-------- GIVEN TEXT

Parameterization of covariance matrices

Hi all,

I am using rstan to fit a bivariate multilevel VAR model. Since my model has two random intercepts, two random autoregressive parameters, and two random cross-regression parameters, my random effect covariance matrix is a 6 dimensional matrix, following a multivariate normal distribution.

I understand that the preferred way of parameterizing the covariance matrix in Stan is to use Cholesky decomposition since it is more efficient and numerical stable. I did obtain good recovery based on simulated data, following this parameterization. However, when I defined the covariance matrix as “cov_matrix[6] bcov” and passed it to “multi_normal(mu, bcov)”, and assigned an inverse Wishart prior to bcov, the random effect variances were overestimated. I checked the mean, median, and mode of the posterior samples, and they were similar, so the posterior samples were not skewed. The model has converged and the effective sample sizes were large (e.g., about 10k).

So I am just curious about why it is the case. I can provide more details and/or code if necessary.

Thanks in advance.

1 Like

Can you share example code? @bgoodri might know what is going on.

Sure. The relevant code is as follows.

data {
int<lower=1> P;    // number of persons
int<lower=1> T;         // number of time points
vector[2] Y[P,T];       // two dependent variables
matrix[6,6] W;       // the scale matrix of IW prior
}

parameters {
matrix[P,6] b; // random parameters
cov_matrix[6] bcov; // random effect covariance matrix
}

transformed parameters {
matrix[P,6] bmu; // means of random parameters
matrix[2,2] Sigma_VAR[P];     // random process noise covariance matrices
}

model{
vector[2] mus[P,T];
// IW prior
bcov ~ inv_wishart(6,W);

for (pp in 1:P){
b[pp,1:6] ~ multi_normal(bmu[pp,1:6], bcov);

// 1st observation
Y[pp, 1,1:2] ~ multi_normal(b[pp,1:2],Sigma_VAR[pp]);
// likelihood
for (tt in 2:T){
mus[pp,tt,1] = b[pp,1] + b[pp,3] * (Y[pp,tt-1,1] - b[pp,1]) + b[pp,4]*(Y[pp, tt-1,2] - b[pp,2]);
mus[pp,tt,2] = b[pp,2] + b[pp,5] * (Y[pp,tt-1,1] - b[pp,1]) + b[pp,6]*(Y[pp, tt-1,2] - b[pp,2]);
Y[pp,tt] ~ multi_normal(mus[pp,tt], Sigma_VAR[pp]); 
} //close loop over time points
} //close loop over persons
}

If I use LKJ priors, the code is like

parameters {
matrix[P,6] b; // random parameters
vector<lower=0>[6] sigma;
cholesky_factor_corr[6] L;
}

model{
vector[2] mus[P,T];
// LKJ prior
L ~ lkj_corr_cholesky(6);
sigma ~ cauchy(0, 10);

for (pp in 1:P){
b[pp,1:6] ~ multi_normal_cholesky(bmu[pp,1:6],diag_pre_multiply(sigma, L));

// 1st observation
Y[pp, 1,1:2] ~ multi_normal(b[pp,1:2],Sigma_VAR[pp]);
// likelihood
for (tt in 2:T){
mus[pp,tt,1] = b[pp,1] + b[pp,3] * (Y[pp,tt-1,1] - b[pp,1]) + b[pp,4]*(Y[pp, tt-1,2] - b[pp,2]);
mus[pp,tt,2] = b[pp,2] + b[pp,5] * (Y[pp,tt-1,1] - b[pp,1]) + b[pp,6]*(Y[pp, tt-1,2] - b[pp,2]);
Y[pp,tt] ~ multi_normal(mus[pp,tt], Sigma_VAR[pp]); 
} //close loop over time points
} //close loop over persons
}

Since our model is very complex, I did not provide code for calculating transformed parameters (e.g., bmu, Sigma_VAR), but I think the code above has explained my question.

Thanks!

----------------
-------- RECORDED INFORMATION

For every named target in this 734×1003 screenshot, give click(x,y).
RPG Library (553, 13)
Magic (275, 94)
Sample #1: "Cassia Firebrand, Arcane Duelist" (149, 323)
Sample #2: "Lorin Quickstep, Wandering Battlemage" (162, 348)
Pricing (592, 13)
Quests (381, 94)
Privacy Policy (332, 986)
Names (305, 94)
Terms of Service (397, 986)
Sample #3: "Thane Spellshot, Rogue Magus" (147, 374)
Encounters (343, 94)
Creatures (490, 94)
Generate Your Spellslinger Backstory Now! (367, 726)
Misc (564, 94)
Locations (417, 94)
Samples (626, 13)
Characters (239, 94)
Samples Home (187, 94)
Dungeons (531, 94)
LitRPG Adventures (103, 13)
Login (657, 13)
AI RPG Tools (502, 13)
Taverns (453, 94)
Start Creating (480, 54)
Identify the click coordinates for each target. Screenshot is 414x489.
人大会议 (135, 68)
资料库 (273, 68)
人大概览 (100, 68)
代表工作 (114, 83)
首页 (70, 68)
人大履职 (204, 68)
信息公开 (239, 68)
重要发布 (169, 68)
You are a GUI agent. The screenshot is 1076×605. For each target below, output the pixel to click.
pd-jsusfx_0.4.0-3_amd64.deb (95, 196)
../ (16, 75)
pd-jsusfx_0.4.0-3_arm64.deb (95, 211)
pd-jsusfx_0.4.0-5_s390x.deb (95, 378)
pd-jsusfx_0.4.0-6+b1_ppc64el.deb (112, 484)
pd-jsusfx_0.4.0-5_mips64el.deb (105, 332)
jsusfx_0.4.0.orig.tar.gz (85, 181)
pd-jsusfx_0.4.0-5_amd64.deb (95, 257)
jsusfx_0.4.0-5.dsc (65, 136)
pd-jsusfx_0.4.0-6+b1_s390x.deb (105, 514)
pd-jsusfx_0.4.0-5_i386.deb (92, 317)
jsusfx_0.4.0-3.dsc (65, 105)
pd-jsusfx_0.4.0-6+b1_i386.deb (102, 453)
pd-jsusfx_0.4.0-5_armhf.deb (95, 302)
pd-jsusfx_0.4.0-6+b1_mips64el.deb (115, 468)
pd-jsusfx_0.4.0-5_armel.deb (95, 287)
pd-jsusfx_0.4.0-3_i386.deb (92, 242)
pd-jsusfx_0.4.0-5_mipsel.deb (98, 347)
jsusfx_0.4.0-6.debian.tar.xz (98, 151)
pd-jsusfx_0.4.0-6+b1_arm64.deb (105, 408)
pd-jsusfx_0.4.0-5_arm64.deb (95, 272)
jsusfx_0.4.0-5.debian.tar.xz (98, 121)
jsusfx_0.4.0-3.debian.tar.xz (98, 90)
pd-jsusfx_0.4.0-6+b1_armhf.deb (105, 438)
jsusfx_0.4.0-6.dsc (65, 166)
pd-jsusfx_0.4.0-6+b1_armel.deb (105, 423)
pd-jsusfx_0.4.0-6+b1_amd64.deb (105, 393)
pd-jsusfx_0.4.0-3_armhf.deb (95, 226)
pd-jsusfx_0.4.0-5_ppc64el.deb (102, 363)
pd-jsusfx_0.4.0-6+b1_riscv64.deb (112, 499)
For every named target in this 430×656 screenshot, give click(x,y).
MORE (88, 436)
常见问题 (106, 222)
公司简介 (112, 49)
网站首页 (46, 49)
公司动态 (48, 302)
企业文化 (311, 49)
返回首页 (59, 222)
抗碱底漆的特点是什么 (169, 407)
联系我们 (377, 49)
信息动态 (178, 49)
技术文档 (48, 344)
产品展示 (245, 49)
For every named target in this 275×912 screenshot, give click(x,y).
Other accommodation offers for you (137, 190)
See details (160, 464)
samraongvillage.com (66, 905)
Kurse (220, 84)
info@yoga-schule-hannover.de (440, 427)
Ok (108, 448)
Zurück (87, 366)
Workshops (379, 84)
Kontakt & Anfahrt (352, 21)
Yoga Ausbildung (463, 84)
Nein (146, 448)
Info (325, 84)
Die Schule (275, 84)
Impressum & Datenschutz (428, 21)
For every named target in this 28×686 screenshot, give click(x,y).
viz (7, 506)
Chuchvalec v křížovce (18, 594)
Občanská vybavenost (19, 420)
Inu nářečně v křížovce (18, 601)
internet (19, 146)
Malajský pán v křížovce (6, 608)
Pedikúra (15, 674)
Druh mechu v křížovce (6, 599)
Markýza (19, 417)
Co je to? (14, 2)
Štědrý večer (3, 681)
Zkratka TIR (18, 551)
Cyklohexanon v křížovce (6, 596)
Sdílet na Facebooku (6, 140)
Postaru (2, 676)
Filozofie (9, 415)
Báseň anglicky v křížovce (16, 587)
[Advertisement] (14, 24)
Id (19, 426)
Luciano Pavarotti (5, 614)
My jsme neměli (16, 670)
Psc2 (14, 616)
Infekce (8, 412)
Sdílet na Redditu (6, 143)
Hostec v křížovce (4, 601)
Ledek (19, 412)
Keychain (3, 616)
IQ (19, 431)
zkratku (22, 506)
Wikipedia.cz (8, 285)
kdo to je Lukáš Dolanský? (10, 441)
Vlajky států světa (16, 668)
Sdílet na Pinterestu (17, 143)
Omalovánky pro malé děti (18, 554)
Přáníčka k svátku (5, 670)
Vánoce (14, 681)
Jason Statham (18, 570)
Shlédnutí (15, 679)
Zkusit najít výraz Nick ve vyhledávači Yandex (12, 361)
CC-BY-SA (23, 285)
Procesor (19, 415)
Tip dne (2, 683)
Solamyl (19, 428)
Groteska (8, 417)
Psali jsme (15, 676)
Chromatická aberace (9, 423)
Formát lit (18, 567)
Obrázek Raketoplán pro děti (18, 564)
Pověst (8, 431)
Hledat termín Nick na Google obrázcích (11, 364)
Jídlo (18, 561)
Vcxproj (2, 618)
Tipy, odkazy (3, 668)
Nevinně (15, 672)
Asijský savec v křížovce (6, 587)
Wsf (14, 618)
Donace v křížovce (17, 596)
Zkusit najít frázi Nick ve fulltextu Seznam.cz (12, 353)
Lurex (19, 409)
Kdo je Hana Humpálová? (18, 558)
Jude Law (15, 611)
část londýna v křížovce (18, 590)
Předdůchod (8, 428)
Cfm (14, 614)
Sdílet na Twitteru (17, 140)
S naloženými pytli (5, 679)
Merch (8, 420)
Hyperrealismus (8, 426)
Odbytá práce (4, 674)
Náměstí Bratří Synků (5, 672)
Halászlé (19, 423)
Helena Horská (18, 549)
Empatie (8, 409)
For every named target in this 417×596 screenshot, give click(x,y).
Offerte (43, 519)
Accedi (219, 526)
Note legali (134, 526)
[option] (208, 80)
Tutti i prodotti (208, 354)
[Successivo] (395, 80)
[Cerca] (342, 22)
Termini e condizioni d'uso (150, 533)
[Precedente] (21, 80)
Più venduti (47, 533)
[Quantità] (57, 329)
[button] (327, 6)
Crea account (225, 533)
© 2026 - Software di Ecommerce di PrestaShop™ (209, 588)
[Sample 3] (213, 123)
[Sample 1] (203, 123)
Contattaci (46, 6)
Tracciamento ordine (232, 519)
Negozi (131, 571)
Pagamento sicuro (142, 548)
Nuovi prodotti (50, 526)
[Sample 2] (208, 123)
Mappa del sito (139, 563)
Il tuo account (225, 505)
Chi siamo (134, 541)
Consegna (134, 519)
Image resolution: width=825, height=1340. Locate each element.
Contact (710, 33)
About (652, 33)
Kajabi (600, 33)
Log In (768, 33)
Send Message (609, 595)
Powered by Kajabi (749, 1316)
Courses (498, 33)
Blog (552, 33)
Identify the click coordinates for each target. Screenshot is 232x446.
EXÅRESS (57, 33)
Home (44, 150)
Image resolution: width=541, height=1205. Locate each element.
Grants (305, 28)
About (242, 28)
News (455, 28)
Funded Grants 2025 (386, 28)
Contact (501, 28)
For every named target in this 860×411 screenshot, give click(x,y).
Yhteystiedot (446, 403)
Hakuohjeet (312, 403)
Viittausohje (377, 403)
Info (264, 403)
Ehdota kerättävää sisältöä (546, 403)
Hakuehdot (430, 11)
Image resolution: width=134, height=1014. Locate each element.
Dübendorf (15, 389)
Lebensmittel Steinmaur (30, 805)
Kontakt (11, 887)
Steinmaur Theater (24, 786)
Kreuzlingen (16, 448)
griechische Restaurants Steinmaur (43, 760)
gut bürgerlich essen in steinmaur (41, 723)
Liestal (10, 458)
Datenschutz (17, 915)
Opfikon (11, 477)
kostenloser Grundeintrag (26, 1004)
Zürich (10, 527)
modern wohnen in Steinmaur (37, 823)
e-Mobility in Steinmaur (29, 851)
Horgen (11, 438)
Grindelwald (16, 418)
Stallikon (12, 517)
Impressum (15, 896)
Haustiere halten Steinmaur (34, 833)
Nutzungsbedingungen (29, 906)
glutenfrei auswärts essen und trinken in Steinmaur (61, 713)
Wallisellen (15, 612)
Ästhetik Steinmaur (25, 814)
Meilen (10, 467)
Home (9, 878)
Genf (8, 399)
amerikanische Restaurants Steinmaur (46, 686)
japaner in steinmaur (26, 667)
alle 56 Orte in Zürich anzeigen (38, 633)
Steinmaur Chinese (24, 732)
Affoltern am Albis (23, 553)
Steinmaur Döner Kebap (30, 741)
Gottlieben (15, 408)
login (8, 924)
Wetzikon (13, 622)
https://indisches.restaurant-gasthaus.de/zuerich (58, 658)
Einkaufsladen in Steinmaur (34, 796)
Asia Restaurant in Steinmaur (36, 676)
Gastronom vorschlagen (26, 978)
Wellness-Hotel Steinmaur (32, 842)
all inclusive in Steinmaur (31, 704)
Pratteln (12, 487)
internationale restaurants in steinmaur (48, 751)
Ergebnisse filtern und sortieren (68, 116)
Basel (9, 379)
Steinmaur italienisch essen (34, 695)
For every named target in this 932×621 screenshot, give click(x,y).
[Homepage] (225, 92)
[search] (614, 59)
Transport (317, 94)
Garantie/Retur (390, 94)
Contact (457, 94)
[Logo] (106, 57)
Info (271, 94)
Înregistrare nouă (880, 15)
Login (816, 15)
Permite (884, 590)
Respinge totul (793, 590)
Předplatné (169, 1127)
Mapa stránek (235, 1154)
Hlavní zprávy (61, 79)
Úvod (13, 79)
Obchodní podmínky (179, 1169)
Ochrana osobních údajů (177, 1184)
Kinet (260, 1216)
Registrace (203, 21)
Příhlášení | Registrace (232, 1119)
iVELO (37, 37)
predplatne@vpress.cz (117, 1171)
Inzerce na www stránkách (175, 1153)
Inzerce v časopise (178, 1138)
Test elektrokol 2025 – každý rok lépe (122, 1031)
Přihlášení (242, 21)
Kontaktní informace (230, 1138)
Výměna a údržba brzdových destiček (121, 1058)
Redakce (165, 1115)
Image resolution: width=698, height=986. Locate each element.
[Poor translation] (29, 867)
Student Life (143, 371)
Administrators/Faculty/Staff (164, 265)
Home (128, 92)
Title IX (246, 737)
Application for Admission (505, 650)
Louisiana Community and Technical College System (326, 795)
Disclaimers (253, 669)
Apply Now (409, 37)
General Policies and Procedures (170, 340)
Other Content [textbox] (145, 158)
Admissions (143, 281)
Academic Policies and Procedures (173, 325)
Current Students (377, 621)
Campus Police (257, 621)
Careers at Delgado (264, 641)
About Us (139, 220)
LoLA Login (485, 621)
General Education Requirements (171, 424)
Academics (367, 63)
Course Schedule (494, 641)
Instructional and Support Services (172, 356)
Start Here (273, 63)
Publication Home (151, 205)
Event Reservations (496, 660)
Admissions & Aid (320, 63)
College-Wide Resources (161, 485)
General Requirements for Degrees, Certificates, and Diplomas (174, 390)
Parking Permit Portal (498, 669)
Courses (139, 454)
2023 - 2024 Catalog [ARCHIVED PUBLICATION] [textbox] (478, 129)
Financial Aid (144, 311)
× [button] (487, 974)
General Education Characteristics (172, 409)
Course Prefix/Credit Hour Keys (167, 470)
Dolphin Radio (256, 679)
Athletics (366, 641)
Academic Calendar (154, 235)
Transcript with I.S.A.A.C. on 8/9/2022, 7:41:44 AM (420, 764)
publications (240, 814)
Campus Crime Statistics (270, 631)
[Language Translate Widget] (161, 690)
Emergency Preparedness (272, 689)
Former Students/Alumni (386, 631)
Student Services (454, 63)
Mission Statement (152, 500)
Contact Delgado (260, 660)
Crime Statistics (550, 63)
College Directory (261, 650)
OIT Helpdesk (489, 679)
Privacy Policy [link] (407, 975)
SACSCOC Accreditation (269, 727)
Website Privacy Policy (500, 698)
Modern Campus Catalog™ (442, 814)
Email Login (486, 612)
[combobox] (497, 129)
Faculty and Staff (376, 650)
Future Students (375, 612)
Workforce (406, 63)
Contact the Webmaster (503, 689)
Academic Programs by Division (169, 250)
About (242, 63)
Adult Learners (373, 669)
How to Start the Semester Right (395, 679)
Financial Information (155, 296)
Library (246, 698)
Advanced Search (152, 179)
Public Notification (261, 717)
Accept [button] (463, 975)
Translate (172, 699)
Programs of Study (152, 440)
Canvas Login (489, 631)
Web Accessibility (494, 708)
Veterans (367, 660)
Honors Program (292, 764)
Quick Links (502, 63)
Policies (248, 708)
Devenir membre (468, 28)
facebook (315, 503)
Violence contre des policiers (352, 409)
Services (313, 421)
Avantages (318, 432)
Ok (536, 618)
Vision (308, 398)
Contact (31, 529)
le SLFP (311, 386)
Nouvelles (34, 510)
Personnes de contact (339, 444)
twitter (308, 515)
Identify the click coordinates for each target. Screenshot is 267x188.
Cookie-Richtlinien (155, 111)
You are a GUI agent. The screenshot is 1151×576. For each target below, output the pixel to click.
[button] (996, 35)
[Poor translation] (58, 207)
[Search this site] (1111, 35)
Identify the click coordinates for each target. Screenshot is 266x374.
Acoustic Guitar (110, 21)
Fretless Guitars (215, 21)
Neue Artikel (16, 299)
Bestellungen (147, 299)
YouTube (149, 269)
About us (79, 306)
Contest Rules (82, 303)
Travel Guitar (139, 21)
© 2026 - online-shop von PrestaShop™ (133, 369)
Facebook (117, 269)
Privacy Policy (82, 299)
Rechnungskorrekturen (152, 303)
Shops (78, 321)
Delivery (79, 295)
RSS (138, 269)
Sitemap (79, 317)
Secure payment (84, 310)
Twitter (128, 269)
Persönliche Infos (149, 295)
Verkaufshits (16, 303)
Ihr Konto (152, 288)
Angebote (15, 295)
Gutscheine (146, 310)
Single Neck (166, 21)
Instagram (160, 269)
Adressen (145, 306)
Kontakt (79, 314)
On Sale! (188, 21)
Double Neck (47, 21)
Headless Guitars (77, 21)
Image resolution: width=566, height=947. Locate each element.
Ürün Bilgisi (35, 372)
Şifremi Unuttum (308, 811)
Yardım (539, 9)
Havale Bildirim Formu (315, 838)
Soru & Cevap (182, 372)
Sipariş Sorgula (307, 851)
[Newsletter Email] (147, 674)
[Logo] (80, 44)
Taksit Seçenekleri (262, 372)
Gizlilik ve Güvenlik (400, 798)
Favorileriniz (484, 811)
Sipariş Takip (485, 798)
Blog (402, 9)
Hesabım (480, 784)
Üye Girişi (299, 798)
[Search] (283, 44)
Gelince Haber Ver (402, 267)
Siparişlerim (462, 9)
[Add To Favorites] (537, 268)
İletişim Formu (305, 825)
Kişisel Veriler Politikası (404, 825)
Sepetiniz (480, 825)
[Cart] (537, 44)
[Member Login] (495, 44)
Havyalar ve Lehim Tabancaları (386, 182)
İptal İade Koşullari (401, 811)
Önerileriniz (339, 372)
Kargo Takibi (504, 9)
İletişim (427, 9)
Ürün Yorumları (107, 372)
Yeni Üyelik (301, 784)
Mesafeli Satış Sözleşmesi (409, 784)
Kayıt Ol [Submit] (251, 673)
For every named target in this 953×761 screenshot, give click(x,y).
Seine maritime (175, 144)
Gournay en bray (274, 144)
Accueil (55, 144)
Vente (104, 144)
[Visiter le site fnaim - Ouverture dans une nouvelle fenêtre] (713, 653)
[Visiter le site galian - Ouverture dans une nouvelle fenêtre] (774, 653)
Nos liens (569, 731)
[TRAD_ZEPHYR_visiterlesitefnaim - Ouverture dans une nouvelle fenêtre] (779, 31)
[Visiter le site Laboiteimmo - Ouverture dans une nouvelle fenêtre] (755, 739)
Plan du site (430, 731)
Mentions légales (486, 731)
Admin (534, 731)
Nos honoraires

----------------

• [WORK TO COMPLETE]
- a) Reproduce the passage of the covariance matrix thread starting at "Since our model" and ending at "explained my question.".
- b) Answer these questions using the covariance matrix thread:
(i) What prior did the poster assign to bcov when defining it as a cov_matrix?
(ii) Roughly how large were the effective sample sizes?
(iii) In the LKJ version of the code, what distribution is placed on sigma?

• [SOLUTIONS TO EACH TASK]
- a)
Since our model is very complex, I did not provide code for calculating transformed parameters (e.g., bmu, Sigma_VAR), but I think the code above has explained my question.

- b)
(i) An inverse Wishart prior.
(ii) About 10k.
(iii) cauchy(0, 10).